A Knight’s Tale

by | Nov 1, 2015 | Alumni Profiles, Fall 2015

When UC Davis alumnus and Hong Kong native Sir Chung-Kong “CK” Chow was preparing to be knighted by Britain’s Queen Elizabeth II for his contributions to industry in the United Kingdom, the protocol official imparted an important lesson.

“One thing: Do not look down. That’s what people do in the movies, but that’s not correct. You should look up to the sovereign when being knighted,” Chow, M.S. ’74 recalled, adding that his wife’s excitement about the event was primarily because actor Sean Connery was also knighted in 2000.

Chow walked in the room, knelt down and bowed his head. Then, remembering the instructions, he quickly looked up — just as the sword swept over his head.

“Oh, boy! I’ll be the first knight in history to be beheaded by the queen during the vesture ceremony,” said Chow, recounting his internal monologue with a laugh and his usual jovial smile.

Since then, Chow has continued to realize the value of keeping his head held high. As chairman of the Hong Kong Exchanges and Clearing, or HKEx, Chow is responsible for guiding the long-term vision and strategy of the stock exchange. He played a pivotal role in a revolutionary new venture that opened the door for the rest of the world to trade with mainland China.

International dimensions

Chow, who has been named one of the most powerful Chinese men in the Western world by Hong Kong media, has a leadership philosophy centered on cultural appreciation.

“Leadership, actually, has cultural differences. A good leader in America may not be an excellent leader in Japan because [the two countries] require different leadership styles,” he said.

This perspective allowed him to build a career in global management working in Hong Kong, the United Kingdom, Japan, Australia and the United States, achieving tremendous success. It also helped ensure success across industries. After working 20 years for a global industrial gases company, Chow became chief executive officer of a U.K.-based global engineering company, where he led one of the most significant acquisition-based expansions in the company’s history. He then became CEO of a global logistics support services company and, in 2003, the CEO of Hong Kong’s metro and property company, which operates rapid-transit lines in London, Stockholm, Beijing, Shanghai and Melbourne.

Chow took his current role of chairman of HKEx in 2012, when—in addition to acquiring the London Metal Exchange so as to capitalize on China’s consumption of 42 percent of the global metals commodities—he helped launch Shanghai-Hong Kong Stock Connect.

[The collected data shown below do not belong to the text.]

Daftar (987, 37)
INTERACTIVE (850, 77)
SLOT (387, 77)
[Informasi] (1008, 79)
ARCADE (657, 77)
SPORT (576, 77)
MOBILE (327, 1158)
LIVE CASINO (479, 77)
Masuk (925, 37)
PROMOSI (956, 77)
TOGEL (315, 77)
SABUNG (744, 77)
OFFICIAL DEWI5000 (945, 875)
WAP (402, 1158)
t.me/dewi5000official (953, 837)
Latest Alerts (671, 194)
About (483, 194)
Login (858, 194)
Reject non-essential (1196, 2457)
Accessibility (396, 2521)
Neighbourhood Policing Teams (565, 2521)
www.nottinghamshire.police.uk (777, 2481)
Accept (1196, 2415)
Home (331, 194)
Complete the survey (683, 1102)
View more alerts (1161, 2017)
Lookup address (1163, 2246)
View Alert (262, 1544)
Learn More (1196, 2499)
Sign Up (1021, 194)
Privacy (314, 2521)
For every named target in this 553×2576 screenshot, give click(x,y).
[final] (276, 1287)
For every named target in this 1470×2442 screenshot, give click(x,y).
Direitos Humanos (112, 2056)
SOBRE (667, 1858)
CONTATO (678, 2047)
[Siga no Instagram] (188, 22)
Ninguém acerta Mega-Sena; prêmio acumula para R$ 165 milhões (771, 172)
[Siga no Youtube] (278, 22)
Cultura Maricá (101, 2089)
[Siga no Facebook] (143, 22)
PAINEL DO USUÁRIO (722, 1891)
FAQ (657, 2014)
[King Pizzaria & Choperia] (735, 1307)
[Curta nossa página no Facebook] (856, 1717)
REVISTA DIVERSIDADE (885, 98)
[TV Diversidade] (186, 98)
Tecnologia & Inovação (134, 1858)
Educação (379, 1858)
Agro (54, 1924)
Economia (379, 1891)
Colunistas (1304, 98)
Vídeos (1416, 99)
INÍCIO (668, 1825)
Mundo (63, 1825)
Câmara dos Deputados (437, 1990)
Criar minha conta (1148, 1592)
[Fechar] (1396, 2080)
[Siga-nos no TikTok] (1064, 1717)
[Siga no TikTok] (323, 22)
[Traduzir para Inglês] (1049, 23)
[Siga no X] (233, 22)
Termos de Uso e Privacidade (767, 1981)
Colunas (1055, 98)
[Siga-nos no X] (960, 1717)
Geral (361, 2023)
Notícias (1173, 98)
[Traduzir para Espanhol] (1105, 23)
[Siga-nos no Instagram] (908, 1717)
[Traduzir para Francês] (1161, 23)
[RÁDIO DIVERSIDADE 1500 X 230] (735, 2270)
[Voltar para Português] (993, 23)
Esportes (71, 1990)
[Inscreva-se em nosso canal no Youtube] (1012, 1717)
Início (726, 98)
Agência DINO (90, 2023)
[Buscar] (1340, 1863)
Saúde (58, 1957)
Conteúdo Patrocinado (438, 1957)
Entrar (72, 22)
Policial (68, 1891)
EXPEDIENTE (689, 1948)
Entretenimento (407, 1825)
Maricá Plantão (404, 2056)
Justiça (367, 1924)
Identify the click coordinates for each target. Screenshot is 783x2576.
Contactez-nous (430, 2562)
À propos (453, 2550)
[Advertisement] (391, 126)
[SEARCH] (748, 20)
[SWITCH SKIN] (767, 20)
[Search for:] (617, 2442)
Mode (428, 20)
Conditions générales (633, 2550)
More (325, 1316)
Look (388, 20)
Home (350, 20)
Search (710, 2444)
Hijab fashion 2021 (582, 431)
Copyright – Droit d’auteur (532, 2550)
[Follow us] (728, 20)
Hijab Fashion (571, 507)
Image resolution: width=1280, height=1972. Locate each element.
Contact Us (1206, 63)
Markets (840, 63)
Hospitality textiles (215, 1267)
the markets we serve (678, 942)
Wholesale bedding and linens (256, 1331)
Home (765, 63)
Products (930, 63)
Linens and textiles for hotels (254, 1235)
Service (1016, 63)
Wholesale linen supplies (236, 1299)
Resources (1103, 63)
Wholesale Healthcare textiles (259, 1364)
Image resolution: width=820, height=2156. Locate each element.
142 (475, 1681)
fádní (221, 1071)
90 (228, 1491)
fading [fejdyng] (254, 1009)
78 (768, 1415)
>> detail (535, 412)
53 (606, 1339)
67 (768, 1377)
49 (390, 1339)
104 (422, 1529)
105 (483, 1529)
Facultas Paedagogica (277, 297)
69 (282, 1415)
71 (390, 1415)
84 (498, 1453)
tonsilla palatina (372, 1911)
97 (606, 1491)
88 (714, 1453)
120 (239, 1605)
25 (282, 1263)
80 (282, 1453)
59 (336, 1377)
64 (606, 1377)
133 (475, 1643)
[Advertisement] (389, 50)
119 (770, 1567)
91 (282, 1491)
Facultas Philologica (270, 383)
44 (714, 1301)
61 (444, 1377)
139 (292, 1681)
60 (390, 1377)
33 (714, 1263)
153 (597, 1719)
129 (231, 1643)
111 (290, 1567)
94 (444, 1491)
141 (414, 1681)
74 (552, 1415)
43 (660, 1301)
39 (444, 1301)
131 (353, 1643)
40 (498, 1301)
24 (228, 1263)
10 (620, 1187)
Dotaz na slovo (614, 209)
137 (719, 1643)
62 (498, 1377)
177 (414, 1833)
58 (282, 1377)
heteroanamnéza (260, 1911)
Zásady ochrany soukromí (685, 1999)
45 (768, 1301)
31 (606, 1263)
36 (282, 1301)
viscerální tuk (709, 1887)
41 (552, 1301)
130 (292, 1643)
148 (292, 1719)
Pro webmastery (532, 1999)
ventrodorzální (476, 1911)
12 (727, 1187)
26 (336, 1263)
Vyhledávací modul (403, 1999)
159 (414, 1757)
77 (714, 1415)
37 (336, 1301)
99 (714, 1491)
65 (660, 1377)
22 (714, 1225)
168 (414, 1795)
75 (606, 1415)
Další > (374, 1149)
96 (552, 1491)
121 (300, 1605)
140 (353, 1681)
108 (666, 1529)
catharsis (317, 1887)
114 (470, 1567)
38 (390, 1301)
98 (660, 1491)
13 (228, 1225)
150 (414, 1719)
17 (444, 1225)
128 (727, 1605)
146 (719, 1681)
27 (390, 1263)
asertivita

The new program allows international investors to buy and sell shares with mainland China and for wealthy Chinese individuals to access international investment opportunities for the first time.

“The share turnover in the Shanghai market has grown beyond everyone’s expectations, making it one of the largest in the world,” Chow said, adding that Hong Kong has experienced similar growth and is now is the sixth largest stock market by capitalization in the world.

An outsider’s perspective

Although he did not have much securities-related experience before becoming the head of the HKEx, Chow said he successfully made the transition from transport to trading because he had global experience and “an outsider’s perspective” — something he refined while at UC Davis.

Chow came to UC Davis in the early 1970s seeking a warmer climate (having obtained his undergraduate degree in Wisconsin) and the opportunity to study chemical kinetics under the late professor Joe Mauk Smith. When he arrived, Chow realized UC Davis had much more to offer.

“The most unique memory I have of UC Davis is that it was very international,” said Chow who obtained his master’s degree in chemical engineering. “In the department, in addition to me, we had people from Italy, Turkey, Japan, Korea, Taiwan and Spain. So I learned a lot about the world at that time.

“Even in the discipline of chemical engineering, there were different approaches from other countries. I think the early exposure at UC Davis to all these international dimensions helped play a part in my success.”